Tool holder tutorial complete. I'm proud of this.
r
Make me a nintendo one lol
n
I'm actually going to modify that tool holder above to mount next to my printer, along with some sort of Raspberry Pi camera mount.
@Landon Winburn: In your one screenshot, is that an actual photo of the part with a ruler next to it? I just saw a screenshot in another video where somebody did that. Is that some sort of technique?
Man, should have known there was a Teaching Tech video on just this:

https://www.youtube.com/watch?v=noYuQlQN8pwโ–พ

l
Thats the one!
This was my photo and sketch.
n
Super helpful feature. I thought I'd be able to edit an STL file on onshape, but apparently all you can do there is add onto the existing stuff, which isn't ideal. I was going to build my own Pi camera holder for the Y axis, but I found one that will suit my needs, so I'll roll with that. Gonna build an oddball tool tray like above, but with a mount for my RX420 Pi device, too.
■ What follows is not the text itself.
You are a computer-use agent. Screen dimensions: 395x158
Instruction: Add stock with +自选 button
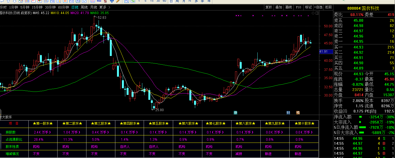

You have created a monster.
l
lol, yeah, STLs are the only reason I still use TinkerCad. Simply use it to cut parts or paste two STLs together.
n
You can edit them in Tinkercad? I imported this, but don't have the same options as I would using an object in the app
l
You would want a STEP file for a CAD program like OnShape. STLs are mesh files built with triangles.
You can find alot of them on GrabCAD.
n
So that begs the question, is there a site where people share that?
l
GrabCAD
Teaching Tech has a tutorial where he imports an STL and then builds a new work plane using 3 points of a STL file to build out a flat surface on an STL to make a new sketch. Its a PITA but works.
n
Yeah, I just watched that one. I wanted to remove material from the design, unfortunately.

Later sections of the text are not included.